60 Pages Posted: 14 Sep 2022 Last revised: 5 Aug 2023
Date Written: April 2, 2023
Lawyers have played a central role in a wide range of social movements aiming to provide legal voice to marginalized communities. How is this tradition of social-change lawyering being applied in the effort to protect future generations—a population that cannot advocate for themselves? This is a pressing question in the movement to mitigate “existential risk,” which refers to events that would foreclose a meaningful existence for future generations either through human extinction or permanent dystopias. Over the past two decades, an Oxford-based academic community has been researching existential threats that could arise from emerging technology, such as engineered pandemics and advanced artificial intelligence. Although such events may be relatively unlikely in the near term, the list of existential threats appears to grow over time. Awareness of this issue has sparked the founding of dozens of non-profit organizations working to preserve the future of humanity. In just the past couple years, this movement has entered the realm of law and politics, where it has already helped establish new legal mechanisms addressing existential risk and the rights of future generations. At the same time, the movement has faced vociferous criticism for shifting attention away from current social injustices.

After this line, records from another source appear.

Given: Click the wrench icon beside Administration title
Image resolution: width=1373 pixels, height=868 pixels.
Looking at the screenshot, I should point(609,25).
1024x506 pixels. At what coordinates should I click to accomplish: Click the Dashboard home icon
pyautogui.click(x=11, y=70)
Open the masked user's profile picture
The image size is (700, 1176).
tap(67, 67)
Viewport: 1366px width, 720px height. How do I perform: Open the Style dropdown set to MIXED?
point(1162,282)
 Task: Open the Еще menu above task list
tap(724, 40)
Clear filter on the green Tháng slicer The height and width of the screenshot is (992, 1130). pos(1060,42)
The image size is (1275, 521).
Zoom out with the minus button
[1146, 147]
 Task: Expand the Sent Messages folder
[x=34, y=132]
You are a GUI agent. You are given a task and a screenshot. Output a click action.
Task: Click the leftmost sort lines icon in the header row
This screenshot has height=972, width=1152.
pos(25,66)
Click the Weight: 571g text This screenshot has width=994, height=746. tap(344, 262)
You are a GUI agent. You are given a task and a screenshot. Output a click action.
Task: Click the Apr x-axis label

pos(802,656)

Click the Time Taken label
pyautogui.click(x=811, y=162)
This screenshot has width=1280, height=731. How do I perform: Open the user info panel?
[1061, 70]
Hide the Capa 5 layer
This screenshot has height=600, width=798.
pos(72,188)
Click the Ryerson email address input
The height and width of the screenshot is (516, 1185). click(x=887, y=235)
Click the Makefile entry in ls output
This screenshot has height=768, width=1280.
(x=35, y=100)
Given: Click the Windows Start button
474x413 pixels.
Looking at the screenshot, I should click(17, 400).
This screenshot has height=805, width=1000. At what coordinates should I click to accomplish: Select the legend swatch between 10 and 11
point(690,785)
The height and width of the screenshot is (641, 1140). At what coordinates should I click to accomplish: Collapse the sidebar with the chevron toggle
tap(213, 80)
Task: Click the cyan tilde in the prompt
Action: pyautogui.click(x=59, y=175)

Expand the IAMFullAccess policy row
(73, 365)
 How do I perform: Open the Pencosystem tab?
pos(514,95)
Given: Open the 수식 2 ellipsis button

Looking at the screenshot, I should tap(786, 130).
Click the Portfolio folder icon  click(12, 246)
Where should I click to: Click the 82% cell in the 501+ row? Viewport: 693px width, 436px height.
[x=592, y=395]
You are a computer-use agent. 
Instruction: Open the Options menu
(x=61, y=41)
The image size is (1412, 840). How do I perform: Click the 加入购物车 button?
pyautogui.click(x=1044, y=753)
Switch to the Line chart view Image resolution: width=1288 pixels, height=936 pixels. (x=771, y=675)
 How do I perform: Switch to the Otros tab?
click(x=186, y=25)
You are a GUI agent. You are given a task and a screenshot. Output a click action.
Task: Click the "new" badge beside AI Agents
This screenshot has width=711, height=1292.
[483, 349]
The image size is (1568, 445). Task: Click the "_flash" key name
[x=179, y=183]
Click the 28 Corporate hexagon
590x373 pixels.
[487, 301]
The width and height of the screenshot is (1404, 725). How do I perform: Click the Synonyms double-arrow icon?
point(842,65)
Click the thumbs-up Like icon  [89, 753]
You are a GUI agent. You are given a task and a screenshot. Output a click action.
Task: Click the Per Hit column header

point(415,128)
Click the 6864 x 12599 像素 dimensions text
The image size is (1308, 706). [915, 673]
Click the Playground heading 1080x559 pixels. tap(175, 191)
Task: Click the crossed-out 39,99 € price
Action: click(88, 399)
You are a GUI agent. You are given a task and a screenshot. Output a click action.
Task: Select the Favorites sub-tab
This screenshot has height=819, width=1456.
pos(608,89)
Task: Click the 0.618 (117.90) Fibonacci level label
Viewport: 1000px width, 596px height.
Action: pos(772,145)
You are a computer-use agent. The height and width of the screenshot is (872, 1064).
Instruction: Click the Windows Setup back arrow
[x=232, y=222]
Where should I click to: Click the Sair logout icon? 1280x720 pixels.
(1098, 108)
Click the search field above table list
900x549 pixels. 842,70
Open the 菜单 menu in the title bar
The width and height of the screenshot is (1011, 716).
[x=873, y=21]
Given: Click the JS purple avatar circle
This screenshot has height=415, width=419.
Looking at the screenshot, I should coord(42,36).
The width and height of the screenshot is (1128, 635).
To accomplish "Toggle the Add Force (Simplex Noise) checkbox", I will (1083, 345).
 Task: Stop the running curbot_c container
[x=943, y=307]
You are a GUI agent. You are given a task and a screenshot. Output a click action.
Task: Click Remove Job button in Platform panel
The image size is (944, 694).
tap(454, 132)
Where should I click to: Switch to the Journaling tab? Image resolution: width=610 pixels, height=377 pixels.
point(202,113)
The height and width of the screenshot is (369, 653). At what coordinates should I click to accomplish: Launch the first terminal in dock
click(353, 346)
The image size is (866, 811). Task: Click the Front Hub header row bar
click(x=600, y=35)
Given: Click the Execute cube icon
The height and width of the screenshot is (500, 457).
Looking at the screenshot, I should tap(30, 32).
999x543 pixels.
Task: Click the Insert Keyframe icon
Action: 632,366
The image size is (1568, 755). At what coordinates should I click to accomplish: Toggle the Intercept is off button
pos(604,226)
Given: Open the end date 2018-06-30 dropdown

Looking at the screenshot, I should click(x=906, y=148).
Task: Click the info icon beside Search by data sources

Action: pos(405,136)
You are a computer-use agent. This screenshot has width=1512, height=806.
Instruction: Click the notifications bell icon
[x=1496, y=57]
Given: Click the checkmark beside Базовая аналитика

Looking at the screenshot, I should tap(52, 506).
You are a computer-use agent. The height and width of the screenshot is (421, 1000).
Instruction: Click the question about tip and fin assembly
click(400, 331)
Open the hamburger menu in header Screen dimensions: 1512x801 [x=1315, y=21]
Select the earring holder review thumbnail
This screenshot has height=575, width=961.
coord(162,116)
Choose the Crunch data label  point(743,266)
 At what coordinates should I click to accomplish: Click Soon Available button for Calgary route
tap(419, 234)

This article presents the first empirical study of the legal wing of this movement. It asks how the “existential advocates” approach the key questions faced by all social-change lawyering campaigns regarding: (1) efficacy, which is framed here as the question of how to impact such a large-scale, uncertain, and abstract issue; and (2) accountability, which is framed here as the question of how to faithfully represent the future generations who are silent stakeholders in the decisions we make today. Drawing on a qualitative study embedded in this community of legal advocates, the article describes the development of a distinct model of social-change lawyering—the “priorities methodology.” This model aims to maximize impact using formal processes for selecting goals and strategies while minimizing cognitive biases. The priorities methodology is an innovation within the tradition of social-change lawyering, although it faces some difficult points of tension when seeking to mobilize a broader movement of lawyers and other actors. The article concludes with recommendations for adapting this model as the existential risk community scales up and pursues more direct and high-profile legal interventions.